Research Shows Movement Supports Mental Health

Movement and mental health

Most everyone knows that movement is good for physical health. But did you realize that movement also increases natural chemicals that play key roles in healthy brain functioning?

From endorphins and serotonin to dopamine, glutamate and GABA, regular daily movement increases these chemicals, which are critical to mental health in a wide variety of important ways.

They help reduce the negative effects of stress and pain, regulate appetite, sleep and mood, and lower the risk for depression, anxiety, post-traumatic stress disorder and schizophrenia.

In addition to helping prevent the development of some mental illnesses, research shows that exercise can be an important part of treatment. One study from the Netherlands found that just one hour of exercise is related to lower levels of mood, anxiety and substance abuse disorders. Another study found that among people in the U.S., those who regularly exercise are less likely to have depression, panic disorder and phobias.

Clearly, mental health challenges are complicated and unique for each individual. Ergotron recognizes that treating serious mental illness takes proven therapies and support from qualified medical professionals. However, research supports the fact that simply moving more can help support those strategies.
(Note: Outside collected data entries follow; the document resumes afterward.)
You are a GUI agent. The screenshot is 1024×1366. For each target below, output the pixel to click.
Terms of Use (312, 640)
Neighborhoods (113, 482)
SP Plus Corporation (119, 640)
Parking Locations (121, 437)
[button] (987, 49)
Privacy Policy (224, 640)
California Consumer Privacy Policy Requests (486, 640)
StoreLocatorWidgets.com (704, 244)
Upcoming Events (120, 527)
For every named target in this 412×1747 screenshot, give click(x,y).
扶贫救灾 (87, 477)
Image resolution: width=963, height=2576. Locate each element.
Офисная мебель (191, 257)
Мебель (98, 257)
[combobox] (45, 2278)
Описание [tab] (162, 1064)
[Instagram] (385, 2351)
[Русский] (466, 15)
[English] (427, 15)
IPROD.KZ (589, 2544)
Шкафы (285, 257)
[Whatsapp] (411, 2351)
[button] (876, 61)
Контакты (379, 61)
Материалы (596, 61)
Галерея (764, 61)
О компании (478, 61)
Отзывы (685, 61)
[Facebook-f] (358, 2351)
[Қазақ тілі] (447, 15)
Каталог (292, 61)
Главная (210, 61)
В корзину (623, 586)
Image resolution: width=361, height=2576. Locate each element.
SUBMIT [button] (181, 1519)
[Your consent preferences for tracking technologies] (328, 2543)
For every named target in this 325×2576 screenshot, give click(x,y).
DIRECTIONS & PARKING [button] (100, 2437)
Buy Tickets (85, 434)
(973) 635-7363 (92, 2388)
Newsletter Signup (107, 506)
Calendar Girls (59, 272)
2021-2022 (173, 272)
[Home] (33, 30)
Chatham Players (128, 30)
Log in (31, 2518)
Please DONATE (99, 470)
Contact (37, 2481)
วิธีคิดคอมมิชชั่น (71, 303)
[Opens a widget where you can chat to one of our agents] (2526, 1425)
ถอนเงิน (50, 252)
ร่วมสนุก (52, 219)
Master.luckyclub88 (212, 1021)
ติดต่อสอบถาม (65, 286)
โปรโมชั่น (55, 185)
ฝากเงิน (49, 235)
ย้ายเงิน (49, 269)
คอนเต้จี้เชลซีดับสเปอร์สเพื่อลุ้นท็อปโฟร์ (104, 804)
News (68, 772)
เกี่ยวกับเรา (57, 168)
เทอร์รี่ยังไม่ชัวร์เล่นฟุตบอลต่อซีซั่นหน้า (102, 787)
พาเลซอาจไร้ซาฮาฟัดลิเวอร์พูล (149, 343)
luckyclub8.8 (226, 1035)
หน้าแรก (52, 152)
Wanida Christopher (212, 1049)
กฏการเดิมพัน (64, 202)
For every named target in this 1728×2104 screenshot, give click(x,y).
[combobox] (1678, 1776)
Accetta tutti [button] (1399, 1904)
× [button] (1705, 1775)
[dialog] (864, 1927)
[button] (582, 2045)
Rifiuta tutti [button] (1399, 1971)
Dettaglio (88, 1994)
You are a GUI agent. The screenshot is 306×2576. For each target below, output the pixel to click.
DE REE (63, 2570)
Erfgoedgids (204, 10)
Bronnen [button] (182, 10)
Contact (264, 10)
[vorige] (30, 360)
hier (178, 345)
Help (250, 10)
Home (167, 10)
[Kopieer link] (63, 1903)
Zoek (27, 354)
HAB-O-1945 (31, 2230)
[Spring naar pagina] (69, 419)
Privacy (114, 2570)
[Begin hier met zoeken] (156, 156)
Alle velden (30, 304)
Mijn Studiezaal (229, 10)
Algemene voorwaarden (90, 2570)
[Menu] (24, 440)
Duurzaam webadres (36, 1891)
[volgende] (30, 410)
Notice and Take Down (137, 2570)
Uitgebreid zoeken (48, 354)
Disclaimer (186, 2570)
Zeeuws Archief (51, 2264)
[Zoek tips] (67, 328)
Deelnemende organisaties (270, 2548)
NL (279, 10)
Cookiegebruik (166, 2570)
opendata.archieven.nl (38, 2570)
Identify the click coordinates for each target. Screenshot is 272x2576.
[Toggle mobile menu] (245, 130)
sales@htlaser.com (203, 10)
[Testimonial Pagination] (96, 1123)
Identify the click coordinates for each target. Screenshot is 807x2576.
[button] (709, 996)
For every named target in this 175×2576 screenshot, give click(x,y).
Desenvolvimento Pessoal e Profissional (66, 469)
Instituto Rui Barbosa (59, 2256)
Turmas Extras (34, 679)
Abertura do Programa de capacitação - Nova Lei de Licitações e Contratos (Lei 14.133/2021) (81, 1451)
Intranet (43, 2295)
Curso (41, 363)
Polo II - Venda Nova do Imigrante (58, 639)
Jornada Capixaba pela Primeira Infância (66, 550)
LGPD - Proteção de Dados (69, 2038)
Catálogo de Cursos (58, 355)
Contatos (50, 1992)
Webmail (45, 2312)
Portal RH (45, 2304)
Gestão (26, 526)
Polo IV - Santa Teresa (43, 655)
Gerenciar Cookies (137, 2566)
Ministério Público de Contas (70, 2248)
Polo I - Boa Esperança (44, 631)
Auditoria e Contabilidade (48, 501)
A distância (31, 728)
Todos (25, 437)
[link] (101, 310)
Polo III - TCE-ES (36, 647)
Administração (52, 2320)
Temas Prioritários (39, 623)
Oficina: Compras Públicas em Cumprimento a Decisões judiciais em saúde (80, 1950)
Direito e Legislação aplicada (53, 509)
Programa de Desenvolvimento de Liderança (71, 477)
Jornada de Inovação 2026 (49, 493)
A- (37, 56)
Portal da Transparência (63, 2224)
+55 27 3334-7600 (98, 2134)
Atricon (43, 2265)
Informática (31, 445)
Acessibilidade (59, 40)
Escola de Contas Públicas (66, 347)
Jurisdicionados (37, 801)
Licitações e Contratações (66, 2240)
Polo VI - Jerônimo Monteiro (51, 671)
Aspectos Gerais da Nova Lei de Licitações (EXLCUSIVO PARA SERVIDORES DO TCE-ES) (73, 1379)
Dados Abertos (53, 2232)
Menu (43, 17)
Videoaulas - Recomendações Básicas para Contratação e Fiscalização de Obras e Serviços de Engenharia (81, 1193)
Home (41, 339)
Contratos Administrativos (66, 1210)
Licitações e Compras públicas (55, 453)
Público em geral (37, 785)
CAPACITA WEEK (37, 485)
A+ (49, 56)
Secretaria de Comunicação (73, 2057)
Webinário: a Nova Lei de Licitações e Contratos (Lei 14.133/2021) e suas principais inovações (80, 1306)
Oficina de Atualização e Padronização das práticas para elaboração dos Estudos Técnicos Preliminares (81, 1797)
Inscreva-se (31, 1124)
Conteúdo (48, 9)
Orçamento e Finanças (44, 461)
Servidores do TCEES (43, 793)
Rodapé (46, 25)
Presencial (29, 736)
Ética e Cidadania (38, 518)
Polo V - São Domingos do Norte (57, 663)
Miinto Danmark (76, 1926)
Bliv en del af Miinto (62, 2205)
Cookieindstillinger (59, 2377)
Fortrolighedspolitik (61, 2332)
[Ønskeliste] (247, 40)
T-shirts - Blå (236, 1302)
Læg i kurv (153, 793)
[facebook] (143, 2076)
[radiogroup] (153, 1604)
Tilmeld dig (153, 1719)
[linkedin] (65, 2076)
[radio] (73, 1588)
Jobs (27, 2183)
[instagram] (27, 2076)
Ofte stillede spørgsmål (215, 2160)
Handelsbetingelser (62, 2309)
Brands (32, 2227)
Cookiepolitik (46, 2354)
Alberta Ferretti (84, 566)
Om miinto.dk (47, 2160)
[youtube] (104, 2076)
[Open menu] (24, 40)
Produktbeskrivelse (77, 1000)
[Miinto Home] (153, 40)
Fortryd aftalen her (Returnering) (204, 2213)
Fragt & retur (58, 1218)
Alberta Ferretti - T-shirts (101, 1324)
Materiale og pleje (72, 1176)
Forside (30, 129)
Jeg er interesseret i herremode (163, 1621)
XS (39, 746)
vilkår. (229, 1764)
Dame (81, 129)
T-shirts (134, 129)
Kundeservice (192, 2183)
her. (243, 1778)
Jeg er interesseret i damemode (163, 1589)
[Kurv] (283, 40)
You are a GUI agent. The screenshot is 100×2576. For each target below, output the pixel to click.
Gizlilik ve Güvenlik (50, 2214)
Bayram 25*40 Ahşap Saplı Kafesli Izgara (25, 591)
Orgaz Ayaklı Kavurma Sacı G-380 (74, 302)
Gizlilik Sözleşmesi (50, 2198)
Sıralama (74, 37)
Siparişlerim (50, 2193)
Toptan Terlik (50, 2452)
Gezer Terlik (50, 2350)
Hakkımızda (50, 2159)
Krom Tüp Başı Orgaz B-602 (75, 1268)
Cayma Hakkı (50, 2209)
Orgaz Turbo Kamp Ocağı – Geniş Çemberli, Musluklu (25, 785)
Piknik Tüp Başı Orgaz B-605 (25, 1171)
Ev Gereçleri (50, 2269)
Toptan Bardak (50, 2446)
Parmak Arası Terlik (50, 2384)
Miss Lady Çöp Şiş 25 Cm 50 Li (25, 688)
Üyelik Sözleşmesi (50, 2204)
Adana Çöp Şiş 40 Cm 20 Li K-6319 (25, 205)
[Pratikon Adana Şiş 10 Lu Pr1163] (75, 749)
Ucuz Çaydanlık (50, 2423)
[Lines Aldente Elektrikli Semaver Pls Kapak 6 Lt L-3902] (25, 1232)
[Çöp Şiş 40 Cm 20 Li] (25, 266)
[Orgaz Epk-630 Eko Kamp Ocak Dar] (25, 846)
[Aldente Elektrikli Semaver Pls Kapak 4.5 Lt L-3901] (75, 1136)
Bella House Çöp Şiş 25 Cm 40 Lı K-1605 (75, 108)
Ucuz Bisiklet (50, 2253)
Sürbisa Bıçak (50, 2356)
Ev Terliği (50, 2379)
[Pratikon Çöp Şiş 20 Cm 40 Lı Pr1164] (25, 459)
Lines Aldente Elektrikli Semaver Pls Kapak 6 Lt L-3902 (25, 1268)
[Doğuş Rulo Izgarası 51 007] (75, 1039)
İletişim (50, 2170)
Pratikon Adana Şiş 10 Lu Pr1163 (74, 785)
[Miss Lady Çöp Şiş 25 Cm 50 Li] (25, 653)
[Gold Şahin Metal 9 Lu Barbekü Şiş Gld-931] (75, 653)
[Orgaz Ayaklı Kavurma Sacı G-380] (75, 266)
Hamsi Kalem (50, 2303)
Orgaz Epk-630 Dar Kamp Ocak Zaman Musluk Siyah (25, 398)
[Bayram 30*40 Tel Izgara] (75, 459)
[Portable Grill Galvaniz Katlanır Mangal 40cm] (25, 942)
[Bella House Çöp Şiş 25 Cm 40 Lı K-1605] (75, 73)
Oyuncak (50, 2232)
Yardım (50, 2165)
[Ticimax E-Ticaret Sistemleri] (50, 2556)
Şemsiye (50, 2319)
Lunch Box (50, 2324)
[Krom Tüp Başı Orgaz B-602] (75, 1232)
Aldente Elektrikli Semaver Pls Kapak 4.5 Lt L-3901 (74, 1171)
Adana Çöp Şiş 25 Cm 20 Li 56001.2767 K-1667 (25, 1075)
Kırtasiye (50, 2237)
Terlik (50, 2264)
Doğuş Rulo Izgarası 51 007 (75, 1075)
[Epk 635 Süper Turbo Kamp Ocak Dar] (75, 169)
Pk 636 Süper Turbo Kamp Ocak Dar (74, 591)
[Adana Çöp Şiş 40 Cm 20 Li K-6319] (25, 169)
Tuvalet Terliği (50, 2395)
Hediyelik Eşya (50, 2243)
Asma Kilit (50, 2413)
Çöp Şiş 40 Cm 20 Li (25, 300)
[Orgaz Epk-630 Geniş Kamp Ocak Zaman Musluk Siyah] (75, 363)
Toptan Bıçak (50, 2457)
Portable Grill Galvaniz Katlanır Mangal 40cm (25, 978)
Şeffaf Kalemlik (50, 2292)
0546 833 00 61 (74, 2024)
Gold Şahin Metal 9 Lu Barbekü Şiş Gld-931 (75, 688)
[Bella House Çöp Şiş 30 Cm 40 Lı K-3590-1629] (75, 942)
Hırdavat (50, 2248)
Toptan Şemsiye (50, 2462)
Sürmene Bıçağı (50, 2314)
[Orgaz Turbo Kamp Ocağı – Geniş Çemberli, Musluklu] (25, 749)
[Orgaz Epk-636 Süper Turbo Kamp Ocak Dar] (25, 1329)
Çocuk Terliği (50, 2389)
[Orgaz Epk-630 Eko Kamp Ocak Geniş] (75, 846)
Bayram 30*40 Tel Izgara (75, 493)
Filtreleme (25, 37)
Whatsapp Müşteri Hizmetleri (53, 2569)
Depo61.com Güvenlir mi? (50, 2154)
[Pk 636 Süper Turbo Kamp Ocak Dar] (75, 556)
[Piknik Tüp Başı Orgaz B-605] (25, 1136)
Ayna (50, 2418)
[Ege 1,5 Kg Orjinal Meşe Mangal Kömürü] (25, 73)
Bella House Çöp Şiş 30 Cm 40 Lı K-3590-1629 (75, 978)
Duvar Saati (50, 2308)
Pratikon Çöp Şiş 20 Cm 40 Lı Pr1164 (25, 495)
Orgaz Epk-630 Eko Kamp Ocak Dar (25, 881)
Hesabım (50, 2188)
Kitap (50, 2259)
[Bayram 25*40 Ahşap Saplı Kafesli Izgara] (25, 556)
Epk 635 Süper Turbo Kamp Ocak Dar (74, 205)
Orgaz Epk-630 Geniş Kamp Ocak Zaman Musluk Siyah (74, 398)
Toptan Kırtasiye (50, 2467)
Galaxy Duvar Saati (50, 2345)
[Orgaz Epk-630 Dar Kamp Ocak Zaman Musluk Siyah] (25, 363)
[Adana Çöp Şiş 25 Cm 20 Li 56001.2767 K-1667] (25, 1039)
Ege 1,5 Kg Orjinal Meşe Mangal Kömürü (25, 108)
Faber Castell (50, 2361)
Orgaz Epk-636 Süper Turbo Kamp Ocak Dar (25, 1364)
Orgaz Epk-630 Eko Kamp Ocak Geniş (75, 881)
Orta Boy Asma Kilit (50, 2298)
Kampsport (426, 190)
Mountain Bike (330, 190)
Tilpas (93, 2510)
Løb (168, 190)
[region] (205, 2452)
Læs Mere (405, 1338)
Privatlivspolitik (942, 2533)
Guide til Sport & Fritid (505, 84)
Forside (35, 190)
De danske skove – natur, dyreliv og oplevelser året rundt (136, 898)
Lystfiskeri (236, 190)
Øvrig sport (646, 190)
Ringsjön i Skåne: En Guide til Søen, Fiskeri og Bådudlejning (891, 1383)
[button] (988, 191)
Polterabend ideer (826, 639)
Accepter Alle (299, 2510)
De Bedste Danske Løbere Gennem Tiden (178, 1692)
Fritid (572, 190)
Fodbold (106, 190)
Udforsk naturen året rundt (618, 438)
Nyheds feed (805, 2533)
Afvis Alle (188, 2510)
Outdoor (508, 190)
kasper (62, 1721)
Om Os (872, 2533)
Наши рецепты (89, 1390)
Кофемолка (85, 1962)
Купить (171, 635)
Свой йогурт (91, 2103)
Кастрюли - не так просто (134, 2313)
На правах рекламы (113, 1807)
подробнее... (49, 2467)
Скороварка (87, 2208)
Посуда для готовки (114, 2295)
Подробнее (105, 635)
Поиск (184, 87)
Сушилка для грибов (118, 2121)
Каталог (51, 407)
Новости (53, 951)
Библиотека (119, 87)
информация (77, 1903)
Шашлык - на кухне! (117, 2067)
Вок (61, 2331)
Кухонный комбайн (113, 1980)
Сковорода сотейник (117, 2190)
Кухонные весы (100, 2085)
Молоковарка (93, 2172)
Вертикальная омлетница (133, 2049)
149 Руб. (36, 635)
For example, we often recommend that people move throughout the day with the use of a sit-stand workstation. Taking short break walks with colleagues is another great thing to do for your physical and mental health. Need another reason to get in step with others? Research shows that moving alongside someone else improves self-esteem!

Keeping active should be an ongoing part of your daily life, not something you reserve simply for gym visits after work. In fact, the negative effects of sitting all day cannot be overcome by periodic workouts. One study showed that if people sat for most of the work day—even if they were physically active outside of work—they showed relatively higher rates of anxiety and depression than workers who sat for less than three hours per day.

“Your mind and your body are intimately connected,” says Harvard Health blogger Srini Pillay, MD. “And while your brain is the master control system for your body’s movement, the way you move can also affect the way you think and feel.”

The bottom line?

Daily physical activity, like standing and walking, has a positive impact on overall well-being. So keep moving for your physical and mental health and turn to qualified medical professionals and resources in your community when faced with mental health challenges. The right support will pave the way for both a healthy mind and body.